The Church of Saint Teresa of Ávila (Chiesa di Santa Teresa d'Avila) is a Baroque-style church located on Via Santa Teresa, near Piazza San Carlo in Turin, Italy.

==History==
Construction for this church originally belonging to the Carmelite Order, was begun in 1642 and was completed in 1672 under the patronage of the Ducal Regent, Christine Marie of France. Her ashes are kept in the Chapel of St Erasmus. Much of the stone came from the adjacent Roman Porta Marmorea, razed during the enlargement of the city limits. The traditional architect is Andrea Costaguta with a façade by Aliberti completed in 1764. A small square in front of the church is delimited by modern buildings, including the western facade of the Torre XX Settembre.

The paternal grandparents of Pope Francis, Giuseppe Bergoglio and Rosa Vassallo got married in Santa Teresa on August 20, 1907 and one year later their oldest son Mario Giuseppe Bergoglio, Pope Francis' father got baptized here as well on April 6, 1908, four days after his birth. Pope Francis visited Santa Teresa spontaneously during his Turin visit on the eve of June 21, 2015.

==Interior==
The original main altarpiece was a Ste Theresa of Avila, the Virgin, and St Joseph by Guglielmo Caccia (il Moncalvo).
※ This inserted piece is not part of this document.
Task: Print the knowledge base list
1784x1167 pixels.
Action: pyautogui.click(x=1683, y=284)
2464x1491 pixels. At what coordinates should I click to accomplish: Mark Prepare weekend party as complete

Of the eight chapels, the Chapel of St Joseph was built in 1725 under the patronage of King Carlo Emanuele III, fulfilling the pledge by his second wife, Polyxena of Hesse-Rotenburg. The chapel was designed by Filippo Juvarra. The interior has sculptures by Simone Martinez; the ceiling was frescoed by Corrado Giaquinto, who also completed the two lateral canvases, with a Flight from Egypt and Death of St Joseph.

An adjacent chapel has a canvas of St Joseph and Child Jesus by Sebastiano Conca; the altar sculptures are by Antonio Tantardini. Other chapel altarpieces are by Tarquinio Grassi (St Erasmus); Ignazio Nepote; Rodolfo Morgari (Apparition of Angel to St Joseph); Antonio Francesco Peruzzini; Giovanni Paolo Recchi (Via Crucis); Tommaso Aldrovandini and Giovanni Antonio Burrini (fresco of Souls of Purgatory); and an Icon of St Anne by Vittorio Rapous.